Input-output (I/O) function in vivo
I/O curve reflects the relationship between the amplitude of fEPSP and the intensity of stimulation, which is used to evaluate the synaptic potency [30]. After continous i.p. injection of ASIV (25 mg/kg) for two weeks from 6 weeks old, the mice were anesthetized with 25% urahtane (1 mL/100 g) and fixed on the stereotaxic device (Narishige Ins, Tokyo, Japan). The location parameters of granular cell layer in DG area were 2.0 mm after anterior fontanel, 1.4 mm near midline, 1.5 mm deep under dura mater; and 3.8 mm after anterior fontanel, 3.0 mm near midline, 1.5 mm deep under dura mater. In the front fontanel, recording electrode and stimulating electrode (Nihon Kohden, Tokyo, Japan) were almost in a straight line. According to the above positioning parameters, drill holes in the skull with a skull drill (Minimo, Tokyo, Japan), then insert recording electrodes into the granular cell layer of DG area, and insert stimulating electrodes into performant pathway. The reference electrodes were clamped on the scalp.
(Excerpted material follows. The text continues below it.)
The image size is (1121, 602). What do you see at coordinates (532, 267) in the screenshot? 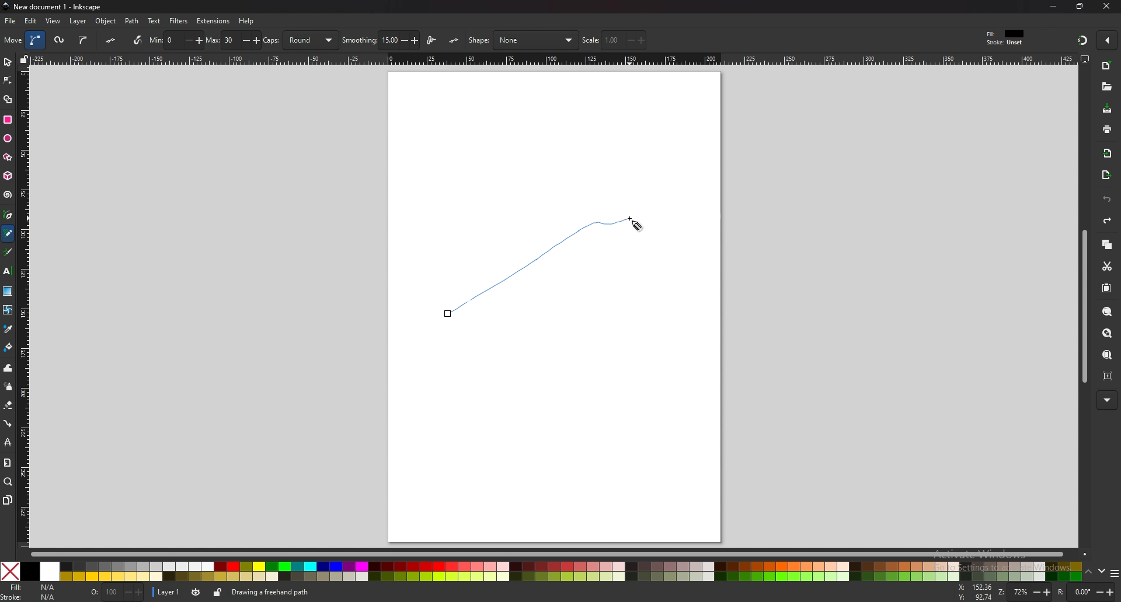
I see `Freehand Pencil Line` at bounding box center [532, 267].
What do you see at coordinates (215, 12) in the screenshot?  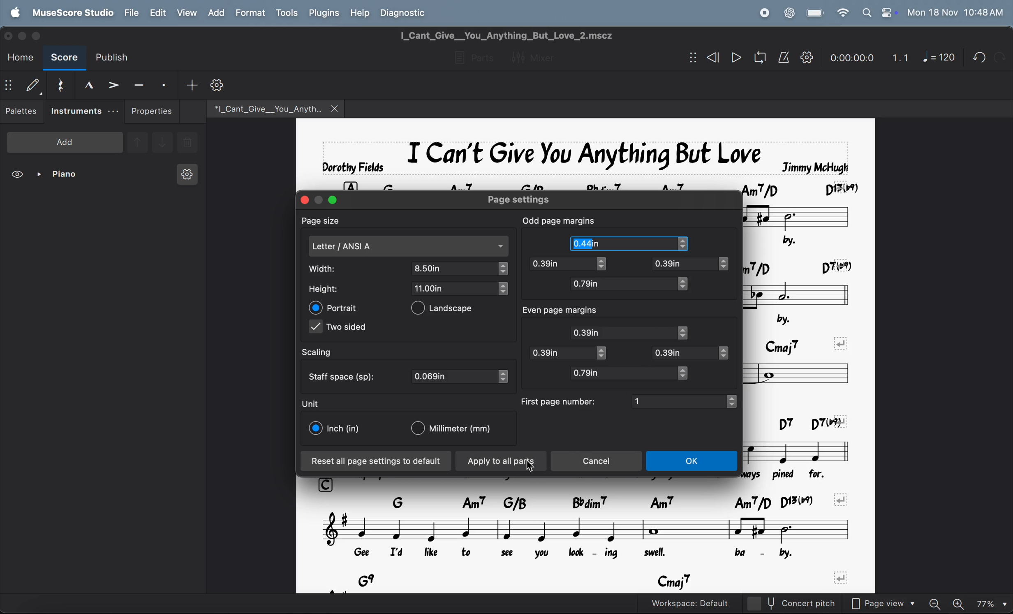 I see `add` at bounding box center [215, 12].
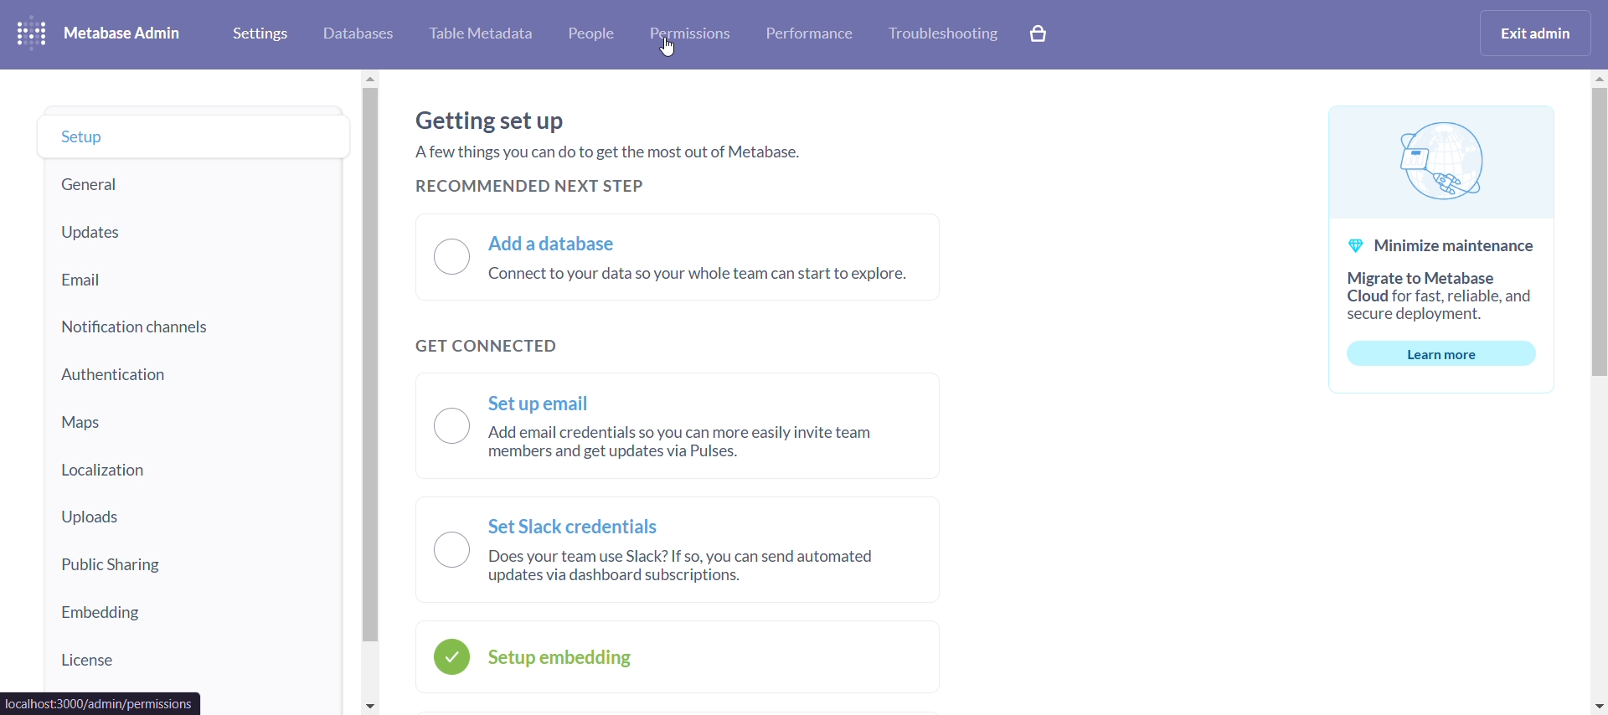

With 0.1 mA (0.1-2.0 mA) as a step, the stimulation current was changed systematically to produce I/O curve. Three responses at each current level were averaged, and the population spike (PS) amplitude was examined. The signals were transferred through the amplifier (Axon, CA, USA), and filtered by PCLab202 software (Microsignalstar, Beijing, China).
Electron Microscopy
After deeply anesthetized with 20% urethane, mice were perfused with 2.5% glutaraldehyde in 0.1 M phosphate (pH 7.4) transcardially. The brains were dissected and post-fixed in 2.5% glutaraldehyde for 24 h. Sequentially, they were incubated with 2% osmium tetroxide, dehydrated with series acetone and embedded with epoxy resin. The 60 nm-thick ultrathin sections were obtained on an ultra-microtome (ultracut UCT, Leica, Wetzlar, Germany) and observed by transmission electron microscope (Tecnai G2 Spirit BioTWIN, Hongkong, China).
Statistical analysis
All data were performed through Graphpad Prism 6 (Graphpad, La Jolla, CA). The difference of measurement data and numeration data were detected by unpaired student t-test or two-factor analysis of variance (ANOVA) and Mann-Whitney U test, respectively. Error bars represented the standard error of the mean (S.E.M.). P-value less than 0.05 was regarded as a significant difference.